Close Encounters

by Nancy Green

Now I get it.  Or at least I think I do.

Up until now, I realize that I have been swimming in the shallow end of close embrace.  Testing the water.  Dancing around it.  Close, but no cigar.

There is so much reverence about the abrazo—the embrace.   It has taken me a full year to discover that perhaps the Argentine tango may be only about the embrace.  And the steps, which my teacher Dante calls: “A big game of footsie”, are merely a way to facilitate it.  When you’re doing it right.

A couple of weeks ago I went to the milonga (the social dance), at La Nacional.

La Nacional is a tapas bar at street level and upstairs it’s a grand floor-through of a Chelsea brownstone, dedicated to Hispanic American culture.  What began as the Spanish Benevolent Society in the late 1800’s, now feels like a well-used urban grange hall.  And on Thursday nights it’s Argentine tango.  Until 2 am.

Their motto: “Where The Best Dancer’s Meet.”

Well, I’m certainly not one of them and I’m not even sure I should be meeting them.  But there I was, sitting pretty and ready to follow whoever asked me to.

And there he was, Jorge.  Tall, elegant and confident. With an almost boyish grin.  An actual Argentinean as it turned out.  And it would be my first experience dancing with the source.
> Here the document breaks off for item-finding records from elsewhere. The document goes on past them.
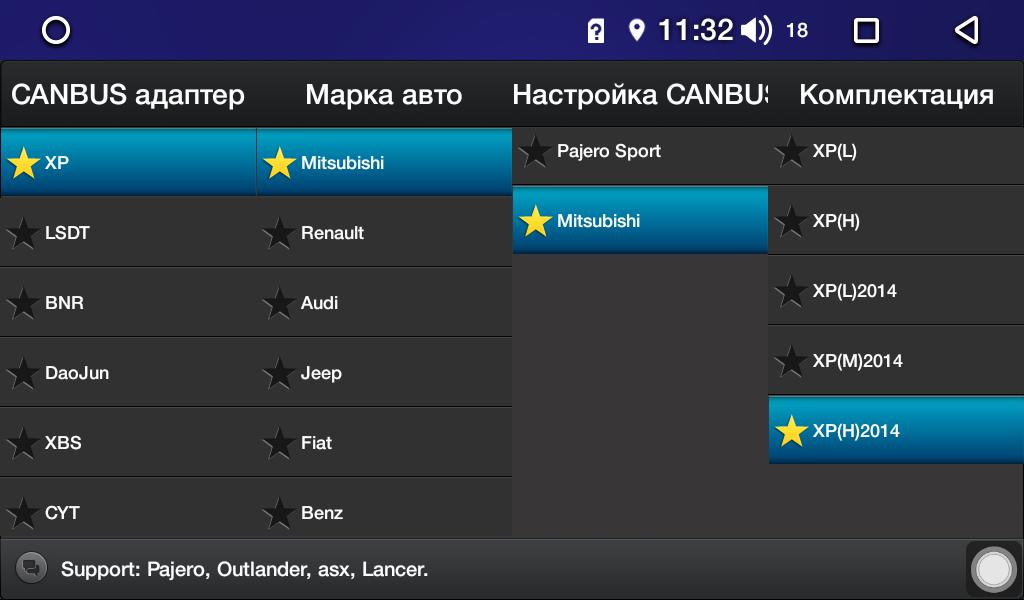Toggle the star next to LSDT
The height and width of the screenshot is (600, 1024).
point(23,233)
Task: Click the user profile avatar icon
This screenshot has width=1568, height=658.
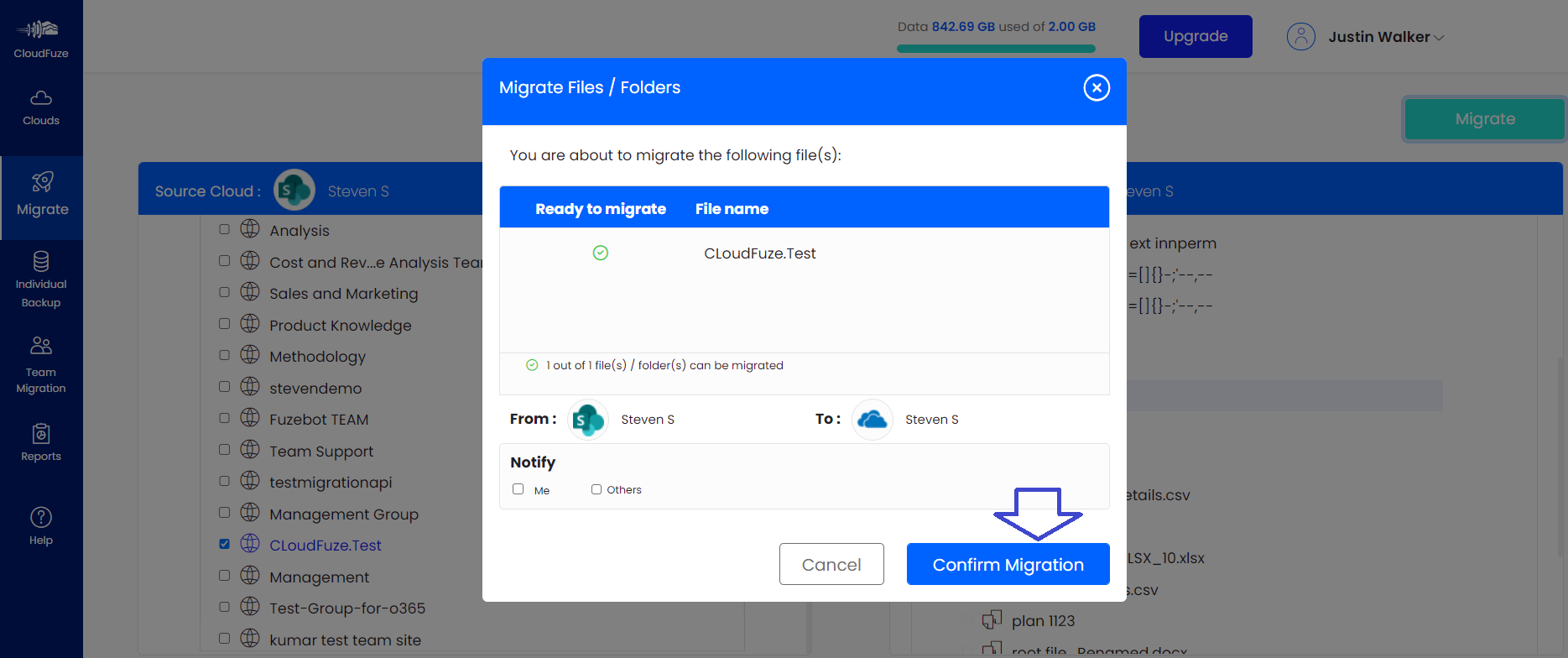Action: (1300, 37)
He looked at me and nodded from across the room.  I looked left, and then right to see whom the cabeceo (the tango invitation to dance) was intended for. What?  Who me?  Really?  And he whispered back, “Yes, you.”

He escorted me to the dance floor, singing along with the music.  I don’t speak Spanish (yet), but I had a pretty good idea that in most of these tango ballads everyone is in the throes of heartbreak and someone often ends up dead.  I asked him to translate and he said: “You really don’t want to know.” I agreed, telling him that I had my own problems.  To which he suggested that we cry on each other’s shoulders.
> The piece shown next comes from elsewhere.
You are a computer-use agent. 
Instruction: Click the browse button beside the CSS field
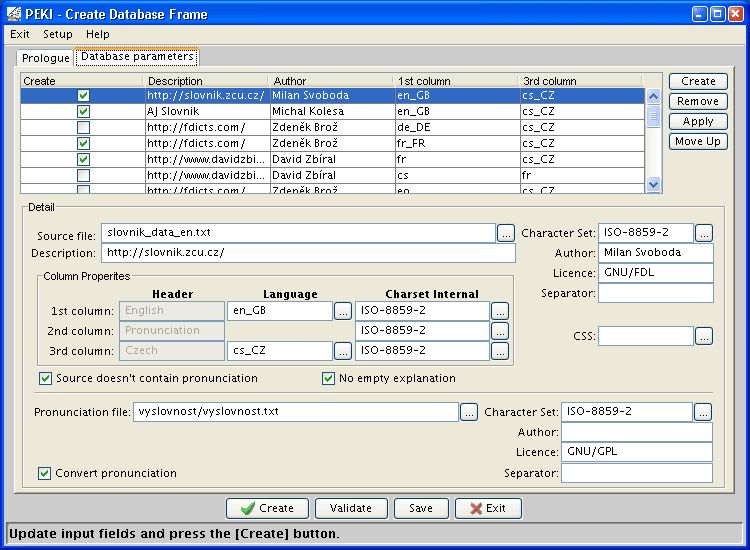coord(703,336)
I suppose that suggestion and a few other romance novel-scented lines, in combination with his cologne (which I resolved to tame next time by applying lavender oil under my nose), should have been the tipoff that he was a practicing Lothario.

But it mattered not.  I was a goner.

I had read in Kapka Kassabova’s book “Twelve Minutes of Love—A Tango Story” that tango is a vertical expression of a horizontal desire.  Without devolving into purple prose, let me just say that after the third tanda (a set of three to five songs–and tango law states that a couple dance only one!), I was expecting a marriage proposal.

Well who could blame me?   The passionate music.  The “love hormone”–oxytocin, coursing through my body, triggered by the intimate contact. The refuge of his embrace.  So, I settled in for the ride and what I can only describe as a transcendent experience.  Afterwards I felt as if I was going to swoon and held onto his arm as he escorted me back to my seat.

Our dances lulled me into a trance state, not unlike the euphoria achieved through sexual union.  When you’re doing it right.  When the separate self is abandoned.  A place I long to be at times.

Truth be told, I am not a huge fan of longing.  It has an insidious way of dragging me out of the present and dropping me square into the past or future.  Into the land of the what-should-have-beens or the what-could-bes.  But ultimately isn’t.

And let’s face it–the present is where it’s happening.   And where the joy is. Or can be.

So how do I manage tango with it’s never-ending desire and tidal pull into wistfulness?

Fortunately (or not), all dances are not like the tandas I shared with Jorge, or else I’d be on the next plane to Buenos Aires.

Some are just plain FUN.  And some are just plain disastrous.  I danced with one lead that will not dance to my level (lower–he lets me know) and insists on executing all kinds of flashy, quick and invasive moves. That dance resulted in my having to super glue my big toenail back together.

On second thought, maybe a dream-like dance or a swoon now and again couldn’t hurt.  Or more likely, wouldn’t hurt.

And so, in the coming months, as winter warms to spring, and hearts race a little faster as we pivot, we shall see.

What happens on the dance floor may not have to stay on the dance floor.